▶ [Instructions for the task]: Rescale the rows starting at the line containing "The width and height of the screenshot is (720, 440)." and ending at the end of the rows, writing out only those lines again with their requests. Multiply every coordinate in the answers by 1.95 and round each to a whole number, halves up.

▶ [Extracted records]:

-- -- --

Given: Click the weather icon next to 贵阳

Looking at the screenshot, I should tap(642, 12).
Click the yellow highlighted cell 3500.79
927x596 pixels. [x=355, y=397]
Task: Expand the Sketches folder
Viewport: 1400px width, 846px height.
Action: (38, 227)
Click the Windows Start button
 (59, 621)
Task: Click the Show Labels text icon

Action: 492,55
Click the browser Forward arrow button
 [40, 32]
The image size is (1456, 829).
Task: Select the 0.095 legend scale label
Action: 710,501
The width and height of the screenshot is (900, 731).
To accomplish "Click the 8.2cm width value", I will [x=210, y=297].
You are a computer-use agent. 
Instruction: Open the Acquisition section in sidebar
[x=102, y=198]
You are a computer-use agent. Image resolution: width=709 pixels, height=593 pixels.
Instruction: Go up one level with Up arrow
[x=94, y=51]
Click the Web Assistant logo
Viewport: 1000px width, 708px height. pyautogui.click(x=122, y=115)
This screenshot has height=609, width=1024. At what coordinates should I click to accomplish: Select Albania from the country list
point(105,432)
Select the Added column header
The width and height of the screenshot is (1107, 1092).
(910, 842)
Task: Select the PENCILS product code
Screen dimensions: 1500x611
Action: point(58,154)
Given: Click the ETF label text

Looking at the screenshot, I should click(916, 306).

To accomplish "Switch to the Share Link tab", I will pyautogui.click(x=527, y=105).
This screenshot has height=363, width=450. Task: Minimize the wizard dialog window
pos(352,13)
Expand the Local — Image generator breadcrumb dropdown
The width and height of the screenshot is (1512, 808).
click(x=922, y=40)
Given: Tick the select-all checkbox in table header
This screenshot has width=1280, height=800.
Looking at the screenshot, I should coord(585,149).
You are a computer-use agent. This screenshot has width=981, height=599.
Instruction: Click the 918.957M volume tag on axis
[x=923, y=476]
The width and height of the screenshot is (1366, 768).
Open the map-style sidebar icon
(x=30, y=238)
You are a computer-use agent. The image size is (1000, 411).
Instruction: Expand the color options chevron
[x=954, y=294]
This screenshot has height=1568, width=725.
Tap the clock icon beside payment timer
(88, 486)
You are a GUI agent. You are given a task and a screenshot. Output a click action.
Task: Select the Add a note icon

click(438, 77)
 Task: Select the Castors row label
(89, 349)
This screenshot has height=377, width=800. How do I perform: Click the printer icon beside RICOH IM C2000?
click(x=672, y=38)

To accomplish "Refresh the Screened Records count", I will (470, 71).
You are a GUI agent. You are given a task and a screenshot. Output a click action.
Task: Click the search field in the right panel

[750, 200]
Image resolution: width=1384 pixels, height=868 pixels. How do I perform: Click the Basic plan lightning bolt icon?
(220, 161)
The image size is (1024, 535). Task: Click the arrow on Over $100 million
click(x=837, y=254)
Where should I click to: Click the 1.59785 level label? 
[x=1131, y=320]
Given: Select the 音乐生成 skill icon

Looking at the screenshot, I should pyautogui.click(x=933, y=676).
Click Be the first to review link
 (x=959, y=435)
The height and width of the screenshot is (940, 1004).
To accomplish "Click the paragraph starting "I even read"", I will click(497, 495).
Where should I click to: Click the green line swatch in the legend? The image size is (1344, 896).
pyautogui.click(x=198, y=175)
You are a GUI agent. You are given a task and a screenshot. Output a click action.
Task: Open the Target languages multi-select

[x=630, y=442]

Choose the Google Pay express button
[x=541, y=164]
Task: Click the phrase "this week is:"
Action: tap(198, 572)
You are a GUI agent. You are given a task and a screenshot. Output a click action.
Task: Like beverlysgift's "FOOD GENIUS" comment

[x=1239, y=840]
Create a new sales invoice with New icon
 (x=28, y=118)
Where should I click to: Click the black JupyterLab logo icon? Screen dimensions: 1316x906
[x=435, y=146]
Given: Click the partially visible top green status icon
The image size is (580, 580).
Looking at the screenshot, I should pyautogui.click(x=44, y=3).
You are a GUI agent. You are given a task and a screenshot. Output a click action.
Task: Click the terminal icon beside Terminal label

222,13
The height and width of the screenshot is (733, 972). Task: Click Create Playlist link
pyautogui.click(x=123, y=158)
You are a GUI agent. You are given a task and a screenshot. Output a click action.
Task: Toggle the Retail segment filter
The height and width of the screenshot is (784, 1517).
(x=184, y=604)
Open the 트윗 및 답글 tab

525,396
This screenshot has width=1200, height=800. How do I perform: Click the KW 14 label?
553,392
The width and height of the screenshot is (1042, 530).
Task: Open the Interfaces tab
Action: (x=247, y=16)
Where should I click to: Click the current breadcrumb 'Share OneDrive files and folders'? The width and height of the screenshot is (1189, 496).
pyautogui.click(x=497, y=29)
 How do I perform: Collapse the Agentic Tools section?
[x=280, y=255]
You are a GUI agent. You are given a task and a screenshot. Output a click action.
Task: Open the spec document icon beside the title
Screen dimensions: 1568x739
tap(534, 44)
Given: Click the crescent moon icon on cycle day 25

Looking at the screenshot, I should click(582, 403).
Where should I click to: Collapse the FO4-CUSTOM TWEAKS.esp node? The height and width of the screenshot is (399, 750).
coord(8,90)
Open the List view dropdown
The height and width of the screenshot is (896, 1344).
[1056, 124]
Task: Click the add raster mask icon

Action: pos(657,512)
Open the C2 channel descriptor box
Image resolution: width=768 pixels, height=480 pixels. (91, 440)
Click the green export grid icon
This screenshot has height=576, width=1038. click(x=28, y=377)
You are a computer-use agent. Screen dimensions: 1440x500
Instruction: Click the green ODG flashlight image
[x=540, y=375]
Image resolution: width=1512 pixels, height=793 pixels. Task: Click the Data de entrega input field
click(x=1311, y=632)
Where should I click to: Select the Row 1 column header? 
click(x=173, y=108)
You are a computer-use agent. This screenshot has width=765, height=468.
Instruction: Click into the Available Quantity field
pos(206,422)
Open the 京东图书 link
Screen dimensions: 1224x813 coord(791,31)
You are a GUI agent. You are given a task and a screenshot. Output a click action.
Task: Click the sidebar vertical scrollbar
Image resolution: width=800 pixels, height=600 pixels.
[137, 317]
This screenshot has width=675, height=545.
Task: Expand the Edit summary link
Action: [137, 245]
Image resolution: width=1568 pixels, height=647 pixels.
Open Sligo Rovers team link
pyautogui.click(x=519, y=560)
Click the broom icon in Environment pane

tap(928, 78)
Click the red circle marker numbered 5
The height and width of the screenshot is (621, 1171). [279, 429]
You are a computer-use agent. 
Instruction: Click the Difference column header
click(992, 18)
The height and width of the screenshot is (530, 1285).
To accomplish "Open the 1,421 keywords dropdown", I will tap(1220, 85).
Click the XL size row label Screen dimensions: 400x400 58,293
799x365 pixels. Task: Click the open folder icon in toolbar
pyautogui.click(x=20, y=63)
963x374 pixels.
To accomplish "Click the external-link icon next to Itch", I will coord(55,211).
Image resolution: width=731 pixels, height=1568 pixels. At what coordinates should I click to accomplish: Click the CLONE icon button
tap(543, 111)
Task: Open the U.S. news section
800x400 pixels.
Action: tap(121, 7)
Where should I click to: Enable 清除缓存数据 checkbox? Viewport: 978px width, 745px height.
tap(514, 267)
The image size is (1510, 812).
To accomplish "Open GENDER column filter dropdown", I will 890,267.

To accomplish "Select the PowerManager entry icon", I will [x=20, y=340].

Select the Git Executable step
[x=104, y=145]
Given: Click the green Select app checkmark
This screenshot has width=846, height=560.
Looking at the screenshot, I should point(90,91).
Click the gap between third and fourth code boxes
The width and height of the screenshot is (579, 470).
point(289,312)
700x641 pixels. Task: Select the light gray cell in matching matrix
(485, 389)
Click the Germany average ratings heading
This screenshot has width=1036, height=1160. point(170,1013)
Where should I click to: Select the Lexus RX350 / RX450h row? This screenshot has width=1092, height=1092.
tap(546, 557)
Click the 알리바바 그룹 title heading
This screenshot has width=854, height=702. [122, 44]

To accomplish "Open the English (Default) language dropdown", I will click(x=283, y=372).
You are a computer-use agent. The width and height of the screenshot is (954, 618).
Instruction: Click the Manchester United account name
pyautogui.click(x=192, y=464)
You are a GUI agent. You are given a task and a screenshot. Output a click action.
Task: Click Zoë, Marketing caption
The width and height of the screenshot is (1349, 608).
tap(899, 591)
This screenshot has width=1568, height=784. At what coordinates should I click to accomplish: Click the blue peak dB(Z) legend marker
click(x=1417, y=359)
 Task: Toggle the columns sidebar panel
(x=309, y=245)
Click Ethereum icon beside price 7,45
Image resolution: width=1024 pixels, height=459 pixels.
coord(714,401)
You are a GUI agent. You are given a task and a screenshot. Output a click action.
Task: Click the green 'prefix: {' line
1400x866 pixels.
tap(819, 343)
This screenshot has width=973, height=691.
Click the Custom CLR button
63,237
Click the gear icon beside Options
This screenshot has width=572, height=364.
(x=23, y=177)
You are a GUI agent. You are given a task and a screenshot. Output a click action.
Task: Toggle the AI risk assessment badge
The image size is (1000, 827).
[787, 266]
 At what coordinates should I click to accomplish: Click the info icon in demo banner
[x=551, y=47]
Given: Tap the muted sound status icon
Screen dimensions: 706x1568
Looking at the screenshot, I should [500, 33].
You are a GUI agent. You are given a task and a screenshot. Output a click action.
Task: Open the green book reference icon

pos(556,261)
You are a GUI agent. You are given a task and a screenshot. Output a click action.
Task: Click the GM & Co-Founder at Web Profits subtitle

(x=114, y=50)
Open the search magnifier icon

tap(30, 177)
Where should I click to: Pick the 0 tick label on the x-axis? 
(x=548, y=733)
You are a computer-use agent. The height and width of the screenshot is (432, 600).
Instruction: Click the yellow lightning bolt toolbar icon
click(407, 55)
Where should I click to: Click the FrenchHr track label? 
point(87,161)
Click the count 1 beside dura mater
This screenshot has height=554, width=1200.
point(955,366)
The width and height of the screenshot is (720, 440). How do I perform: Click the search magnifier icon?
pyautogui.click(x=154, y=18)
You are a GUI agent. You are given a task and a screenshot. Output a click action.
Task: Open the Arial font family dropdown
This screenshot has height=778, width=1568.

-- -- --

▶ [Answer to this task]:
The width and height of the screenshot is (720, 440). How do I perform: Click the search magnifier icon?
pyautogui.click(x=300, y=35)
You are a GUI agent. You are given a task and a screenshot. Output a click action.
Task: Open the Arial font family dropdown
This screenshot has height=778, width=1568.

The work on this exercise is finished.